Тупик, куда заводит священника его неукоснительный провиденциализм, позволяет уловить особый срез и подлинные масштабы раздумья о морали, предпринятого в «Чуме». Речь идет о конечных мировоззренческих опорах и «санкциях» нравственного поведения, о самой возможности или ненужности подыскивать ему освящение свыше, извлекать из велений божьих или, правомерно добавить, из любого иного понимания сущего как законосообразности — натурфилософского, космологического, естественнонаучного и всех прочих, усматривающих в бытии конечное благоустройство. Вопрос задан так: нуждается ли мораль в обоснованиях извне или обладает самодостаточностью, в самой себе черпает все необходимое?

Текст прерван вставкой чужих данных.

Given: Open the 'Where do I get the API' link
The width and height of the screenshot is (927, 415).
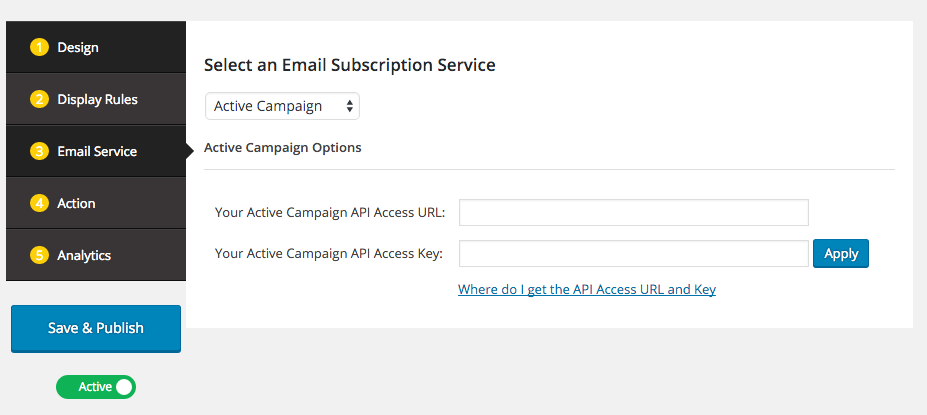Looking at the screenshot, I should pos(587,289).
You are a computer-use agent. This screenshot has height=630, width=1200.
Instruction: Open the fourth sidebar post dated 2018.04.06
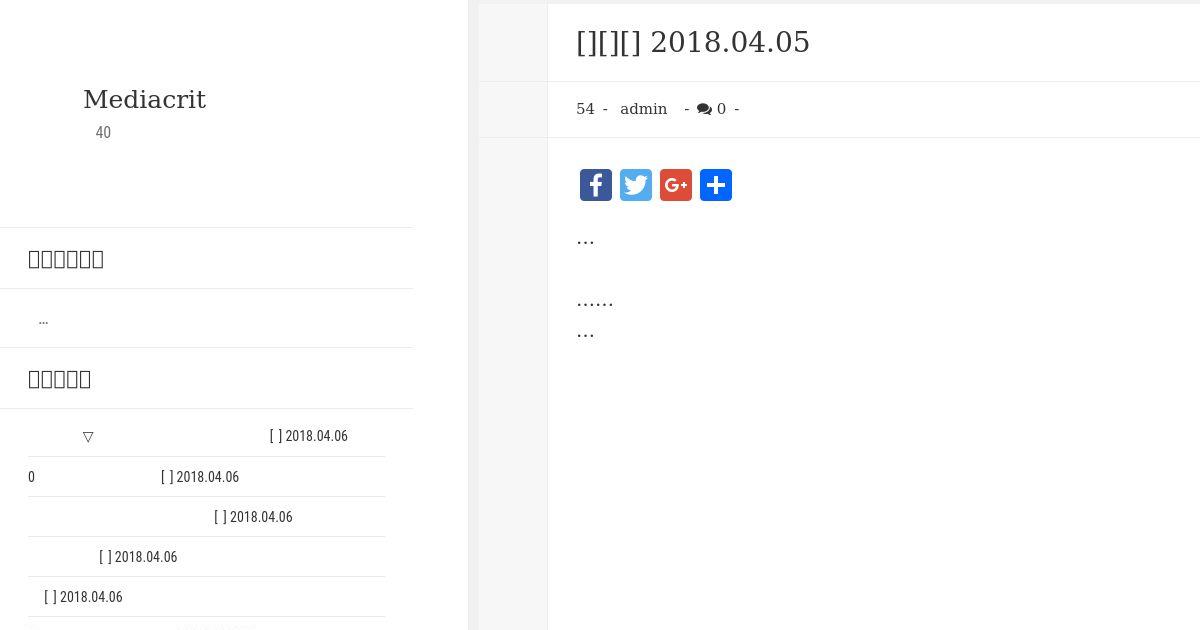click(103, 557)

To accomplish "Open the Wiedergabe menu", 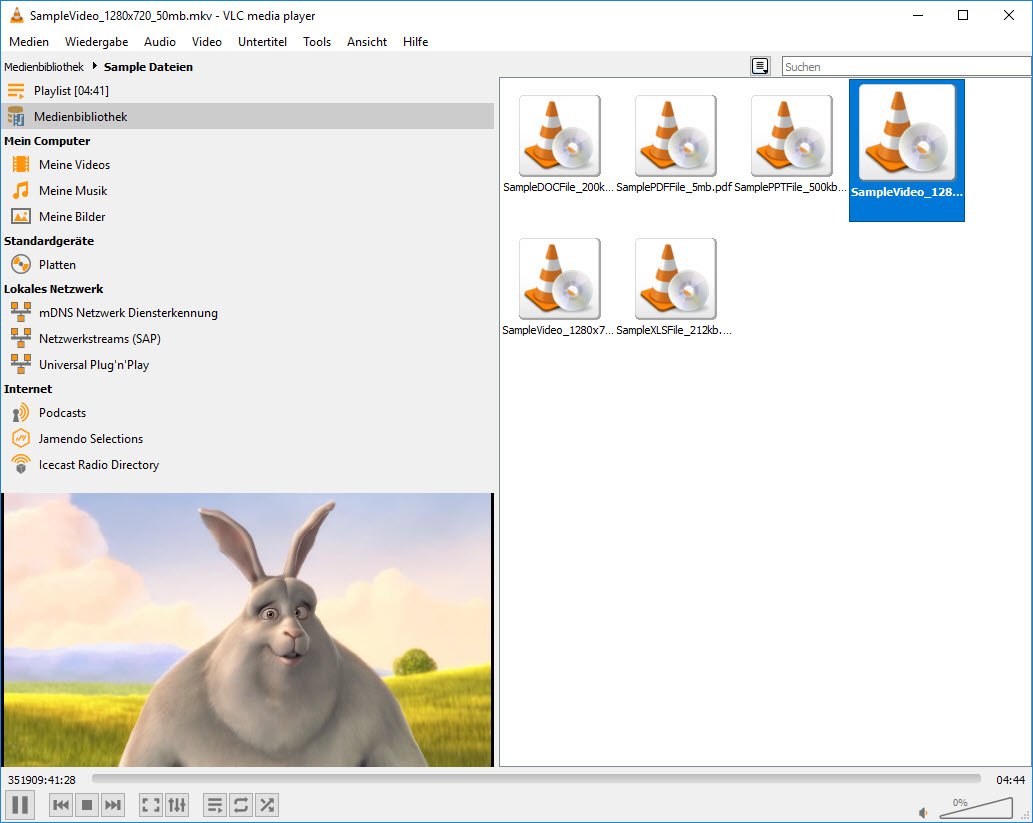I will click(x=96, y=42).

Камю заставляет своего Риэ на ощупь прокладывать дорогу прочь от слепой веры. Уже само ремесло врача, каждодневно имеющего дело с болезнями и смертями, этим кричащим во всеуслышанье «скандалом» человеческой доли, давно разрушило в нем прекраснодушные надежды на «разумную» расположенность к нам мирового порядка вещей. Тщетно поэтому «обращать взоры к небесам, где царит молчание». Понять это — не значит принять: «надо быть сумасшедшим, слепцом или просто мерзавцем, чтобы примириться с чумой». В отличие от священника, пренебрегающего нуждами тела, лишь бы «спасти» души, медик каждым своим шагом выражает несогласие с участью, уготованной нам на земле. Заботы его гораздо скромнее, зато они насущнее и сосредоточены на невзгодах заболевших. «… Для меня такие слова, как спасение человека, — возражает он Панлю, — звучат слишком громко. Так далеко я не заглядываю. Меня интересует здоровье человека, в первую очередь здоровье». Без всякой жертвенности делает этот сын рабочего, с детства прошедший школу нищеты, свое привычное дело — дело врача, дело сопротивляющегося беде человека. Он как всегда обходит своих больных, разве что из-за чумы их неизмеримо больше. Но смысл деятельности остался прежним, выбор был естествен как дыхание. Риэ занимается своим ремеслом, лечит, и «это не героизм, а обыкновенная честность».